Here is an example of a prompt we construct when |T| = 10, |F| = 10, and s=0.5.

You will be given some examples of labeled text.
Try to identify the pattern of the labeling.
---
'David Cronenberg' -> true
'Tim Duncan' -> false
'Catherine O'Hara' -> true
'Yang Hyun-suk' -> false
'A Wrinkle in Time' -> false
'Drew Seeley' -> true
'Chris Potter' -> true
'Jamie Drysdale' -> true
'Guillermo del Toro's Pinocchio' -> false
'Summer McIntosh' -> true
'Connor Price' -> true
'Tyler Hynes' -> true
'Annabelle Dexter-Jones' -> false
'Stephan James' -> true
'Kat Timpf' -> false
'Cindy Breakspeare' -> true
'Alice in Wonderland' -> false
'Ari Up' -> false
'Kalyani Priyadarshan' -> false
'Gordon Getty' -> false
---
What is the pattern of the labeling?

This is the part where I'd ask the reader if they can figure it out. It is also the part where I'd nicely hide the answer. The site doesn't have a component for that right now, so here's the answer.

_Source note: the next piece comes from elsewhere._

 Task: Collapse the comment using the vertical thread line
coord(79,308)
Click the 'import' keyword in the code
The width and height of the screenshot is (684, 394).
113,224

The true entities share the property of (place of birth, Toronto). So in this little sample example, can LLMs figure it out? Claude 4.5, ChatGPT (whatever default on free web GUI), and Gemini 2.5 Pro all identify the pattern as these entities are Canadian. This is true, but it misses the full nuance of the feature.

Well, that was the story anyway. When exploring this a bit more as a spot check, I actually uncovered that "Drew Seeley"Apparently famous for providing the singing voice for Troy Bolton in High School Musical (dubbing over Zac Efron) is listed as born in Toronto in Wikidata but other sources online list Ottawa. Hm... I didn't cherry pick this particularly (I printed a few prompts, and then selected an interesting seeming one). But in this sample, having one mislabel in Wikidata is something that needs to be investigated further.

Conclusion

These notes were again somewhat rambly unfortunately. We show how to generate prompts, but not how to run them at large scale. It seems in sight though. This exploration will continue tomorrow.